CAMPAS E OS OSSÁRIOS DE MILITARES

 

A preocupação com a situação em que se encontram as campas e ossários dos militares que serviram, combateram e tombaram por Portugal, inumados no estrangeiro e no território nacional, tem merecido desde sempre uma atenção permanente por parte da Liga dos Combatentes. Razões diversas, muitas vezes de natureza conjuntural, vinham colocando dificuldades à concretização de actividades sustentadas e exequíveis a levar a cabo pelas anteriores direcções. Neste quadro de incapacidades, as maiores implicações incidiram sobre as situações existentes no estrangeiro, já que, no território nacional, por acção dos Núcleos, da Direcção Central, de apoios camarários e de entidades diversas, vinha e vem sendo possível, por vezes com dificuldades, manter com dignidade, talhões, ossários e cripta situados em numerosos cemitérios espalhados pelo país.         
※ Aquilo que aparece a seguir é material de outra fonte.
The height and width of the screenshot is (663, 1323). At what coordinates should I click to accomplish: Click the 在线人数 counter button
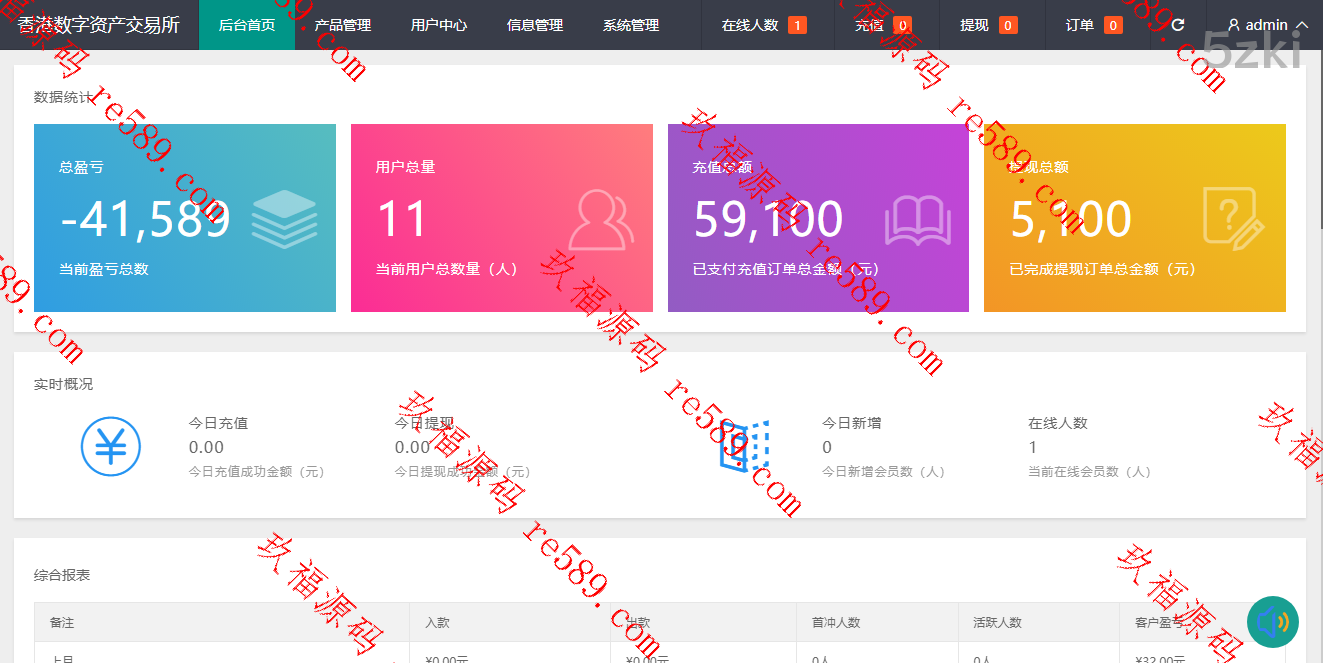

As acções no estrangeiro eram cometidas aos Adidos da Defesa e Militares que, na directa dependência do Chefe do Estado-Maior General das Forças Armadas, alertavam e procuravam resolver algumas situações pontuais. É neste cenário que a anterior Direcção Central propôs, mais uma vez, a constituição de um Grupo de Trabalho para aprofundamento desta problemática, que mereceu a atenção, interesse e resposta pronta do Ministério da Tutela. Assim, por despacho de Sua Excelência o Secretário de Estado da Defesa e Antigos Combatentes, de Fevereiro de 2003, é aprovada a criação de um grupo que integra elementos dos três Ramos das Forças Armadas, do Estado-Maior General das Forças Armadas e do Ministério da Defesa, nomeadamente da Secretaria-Geral, Direcção Geral de Pessoal e Direcção Geral de Política de Defesa Nacional.